Maybe when it served their purposes. Candace Owens was also pro-Israel. We don’t know who their supporters are, what money they’re getting. Tucker is building a house in Qatar, and we believe that they paid him for a lot of his activities. I think they paid for his podcast for the Heritage Foundation. They chase the money and the notoriety, and you don’t build up your numbers when you’re pro-Israel. You build it up when you are controversial and negative, when you espouse conspiracies. They’re crazy. I mean, it’s just insanity. He sort of plays the innocent or the ignorant; certainly, the ignorant would be true.

But you raised an important point that we should go back and look at how historically antisemites were countered. Roosevelt and Coughlin had a falling out; Coughlin supported him in his first election, and then he snubbed him and began attacking Roosevelt’s Jewish Treasury secretary, Morgenthau. Obviously, the president then split with him.

But Coughlin was the first to harness the power of radio broadcasts. Franklin D. Roosevelt later used the same thing with his fireside chats.

What gives you optimism during these times?

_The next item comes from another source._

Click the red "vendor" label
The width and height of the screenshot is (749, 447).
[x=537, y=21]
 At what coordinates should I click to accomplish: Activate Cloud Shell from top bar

An optimist says that this is the best of all possible worlds, and a pessimist agrees. It’s a very thin line between optimism and pessimism. We have plenty of reason to be optimistic when we look at the world, and you see that in the seven-front war that Israel faced, which many people did not think they could overcome, let alone against Iran — it did. The president has a sustained pro-Israel policy, and Israel’s economy continues to grow remarkably, even in this period.

I think Somaliland is a positive development. I think the conflict between the UAE and Saudi Arabia in Yemen is a negative development. The Saudis moving to closer cooperation with Pakistan and Turkey is not healthy.

The diminution of Iran and its ability to strike and to support the network of enemies of Israel is really important. Maybe the change in Syria, the fact that you have a joint working group — I have some reservations about it, but I think that it’s a positive sign. The Lebanese army is moving to confiscate weapons from Hezbollah; it’s not nearly what they’re obligated to do, but it is happening to some degree.

I think that the president’s plans for Gaza, some of which could be implemented, could stabilize the region a little bit.

I think when you look overall at the different circumstances in the Middle East, the relationship between the United States and Israel, the Greece-Israel-Cyprus relationship is certainly growing, and I think that could be the fulcrum of a bigger Mediterranean initiative. If you look in Southeast Asia, Kazakhstan and Azerbaijan want closer relations with Israel. Turkey is facing severe financial and other challenges.

So there is a lot of potential, and already, real things are happening that are good for Israel’s future. At the same time, each one has a flip side that you could argue poses potential dangers as well.

In other words, we’re in the hands of the Eibershter.

We are, but He’s looking for us to do our part, and right now our part is in, as Bibi calls it, the eighth front of this war, which is winning the hearts and minds of the American people, winning the political battles here and in Europe and elsewhere. People have to be much more assertive; we have to be more clever and more effective because the stakes are higher.